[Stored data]
----------------------------------------
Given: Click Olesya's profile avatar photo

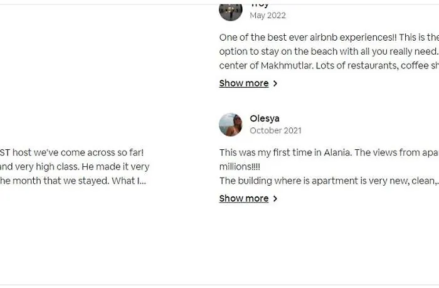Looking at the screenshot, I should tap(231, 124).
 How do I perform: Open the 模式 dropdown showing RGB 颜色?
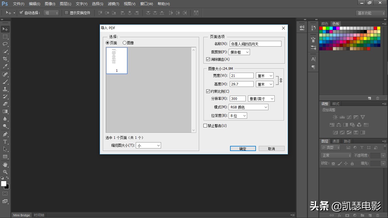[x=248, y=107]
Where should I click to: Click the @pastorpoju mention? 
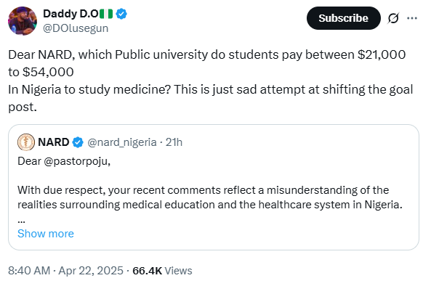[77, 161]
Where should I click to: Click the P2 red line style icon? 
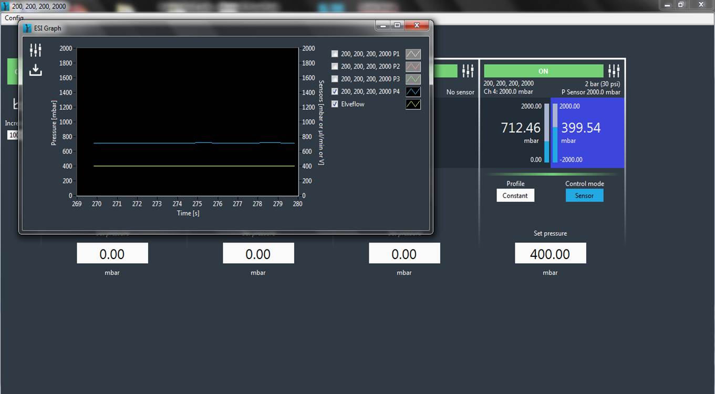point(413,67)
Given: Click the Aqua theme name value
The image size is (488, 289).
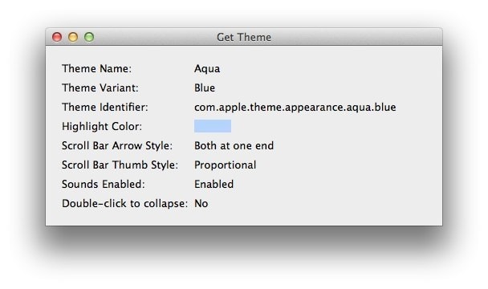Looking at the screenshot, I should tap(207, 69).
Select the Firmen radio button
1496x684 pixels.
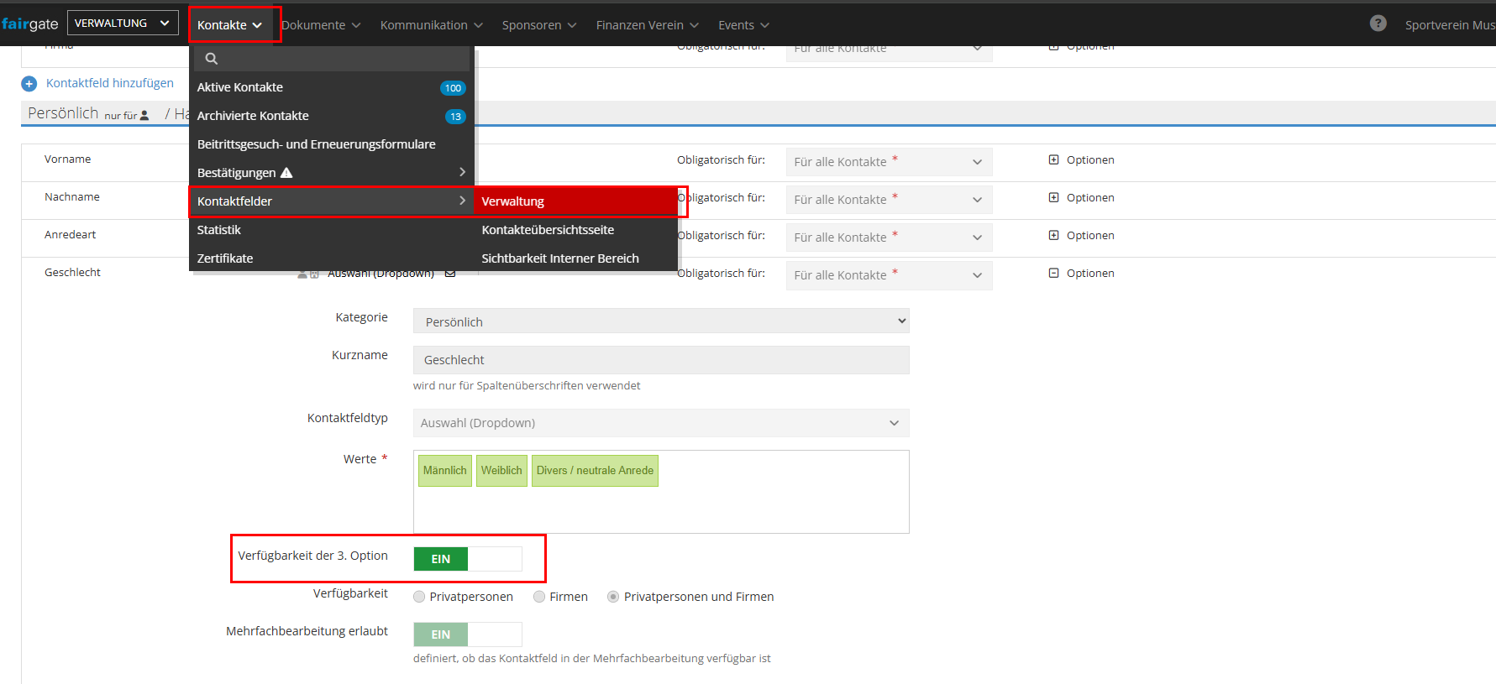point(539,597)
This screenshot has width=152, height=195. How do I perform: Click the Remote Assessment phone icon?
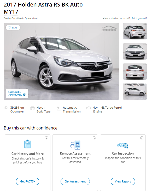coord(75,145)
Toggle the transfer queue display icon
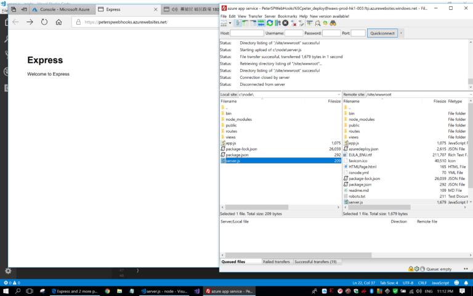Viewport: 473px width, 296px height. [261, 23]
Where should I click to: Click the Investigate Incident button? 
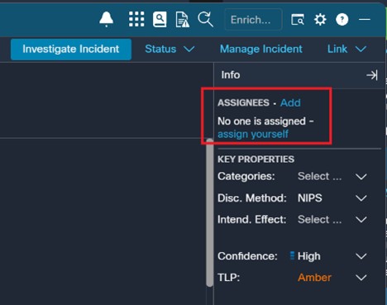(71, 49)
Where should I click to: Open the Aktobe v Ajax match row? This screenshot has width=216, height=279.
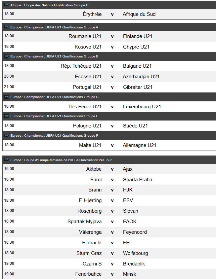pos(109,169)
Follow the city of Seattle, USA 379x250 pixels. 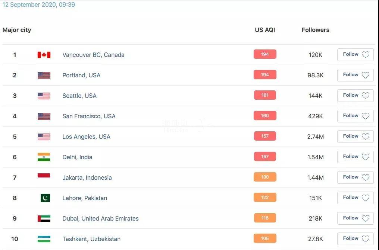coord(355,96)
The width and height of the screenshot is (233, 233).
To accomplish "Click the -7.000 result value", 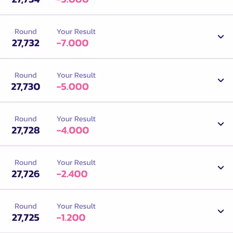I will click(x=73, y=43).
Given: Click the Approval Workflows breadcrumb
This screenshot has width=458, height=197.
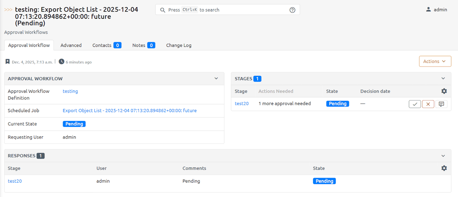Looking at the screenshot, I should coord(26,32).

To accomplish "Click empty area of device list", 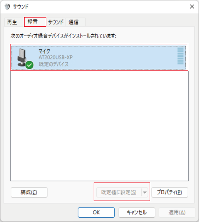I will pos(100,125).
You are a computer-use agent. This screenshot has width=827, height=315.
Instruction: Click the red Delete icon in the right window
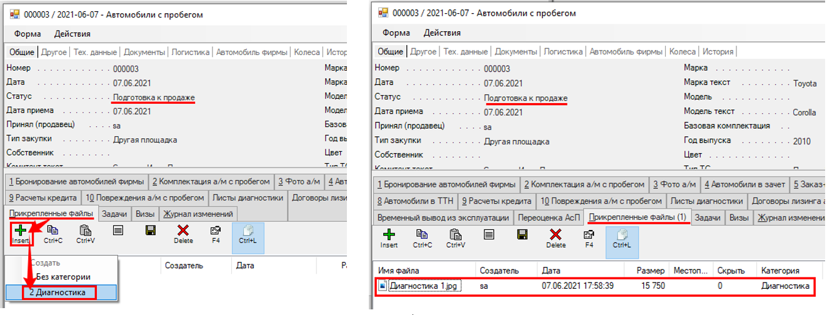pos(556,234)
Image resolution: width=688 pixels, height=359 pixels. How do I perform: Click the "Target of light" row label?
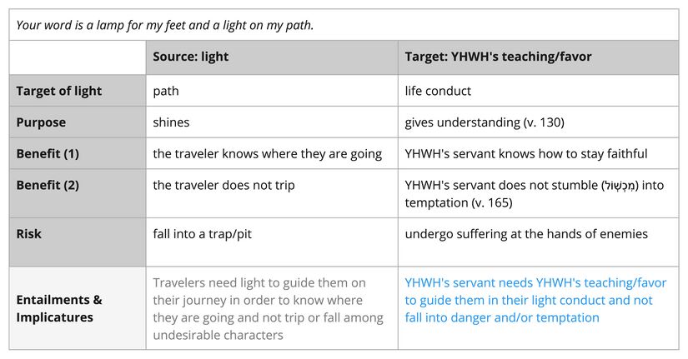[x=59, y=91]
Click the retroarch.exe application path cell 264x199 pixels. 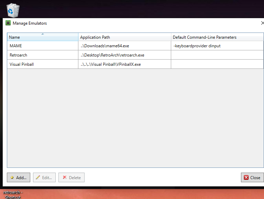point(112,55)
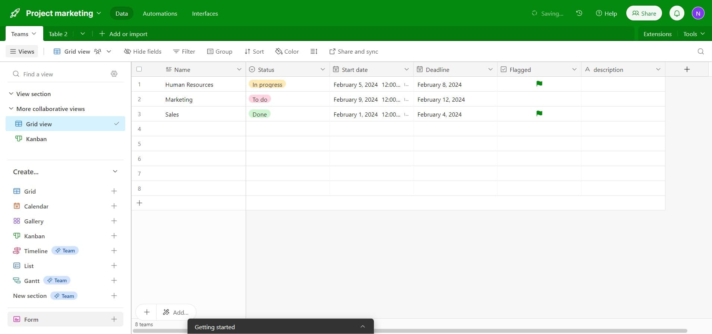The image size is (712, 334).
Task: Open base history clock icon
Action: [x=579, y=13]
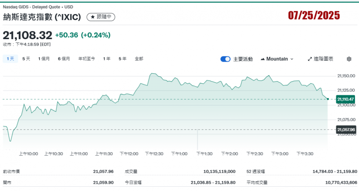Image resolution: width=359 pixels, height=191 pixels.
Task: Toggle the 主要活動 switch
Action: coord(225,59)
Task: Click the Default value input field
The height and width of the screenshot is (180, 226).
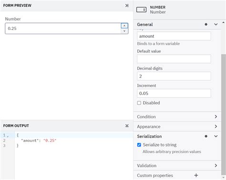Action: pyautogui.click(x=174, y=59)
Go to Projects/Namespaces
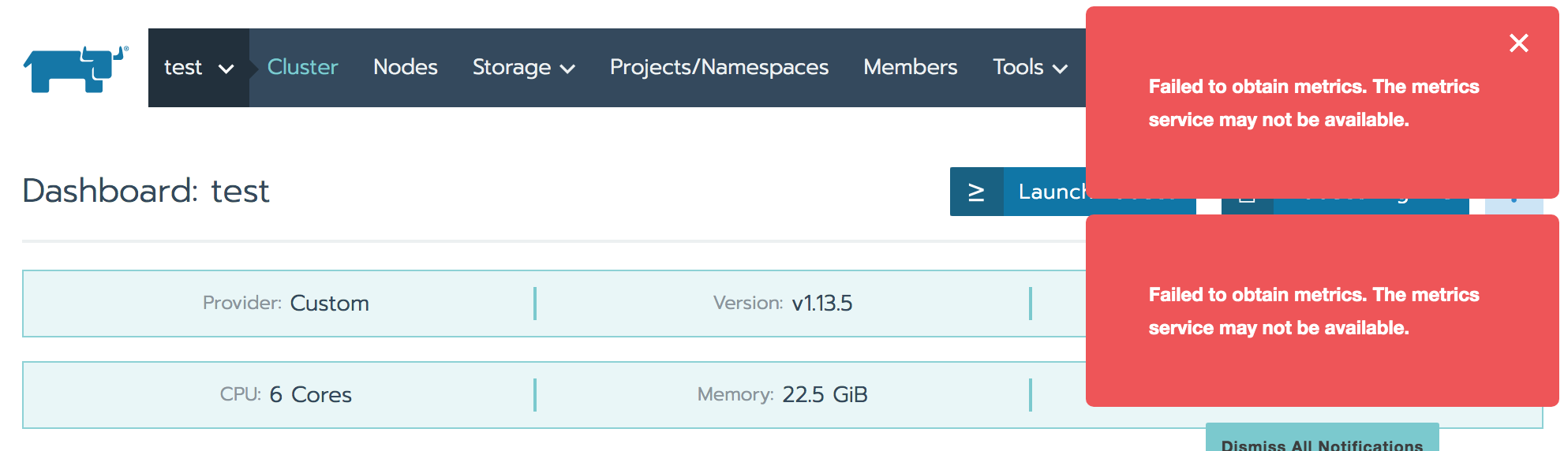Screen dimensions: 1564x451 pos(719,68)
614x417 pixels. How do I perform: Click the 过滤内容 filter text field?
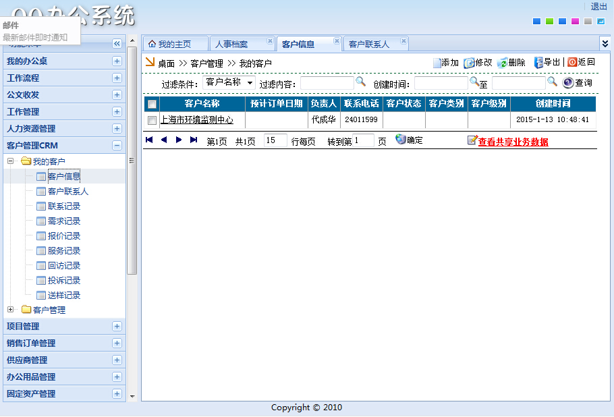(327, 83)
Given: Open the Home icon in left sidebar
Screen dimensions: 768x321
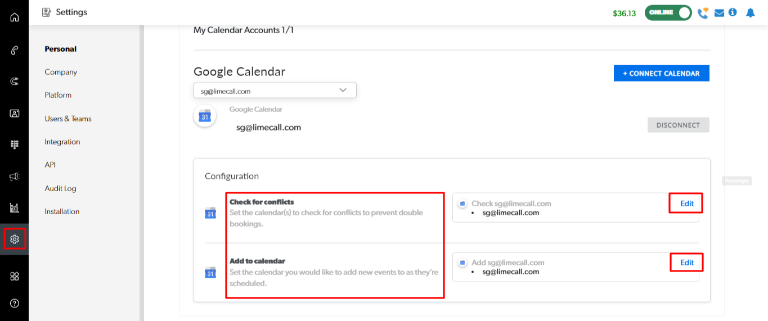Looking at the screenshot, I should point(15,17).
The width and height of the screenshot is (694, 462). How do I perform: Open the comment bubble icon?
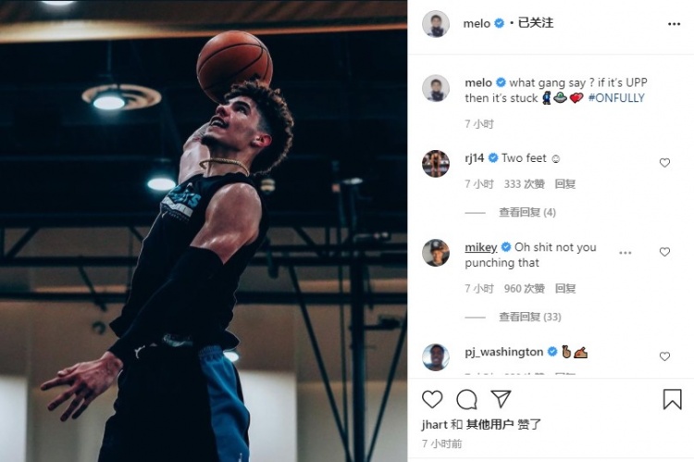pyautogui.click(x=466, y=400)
----------------------------------------
◆ Exercise objective: Starting with the line that holds "614x417 pixels. How", print each line through the last one of the data exactly as written, but do not include the pictures.

◆ Answer space:
614x417 pixels. How do I perform: Click the 过滤内容 filter text field?
(327, 83)
Given: Open the Home icon in left sidebar
Screen dimensions: 768x321
Looking at the screenshot, I should point(15,17).
The width and height of the screenshot is (694, 462). How do I perform: Open the comment bubble icon?
pyautogui.click(x=466, y=400)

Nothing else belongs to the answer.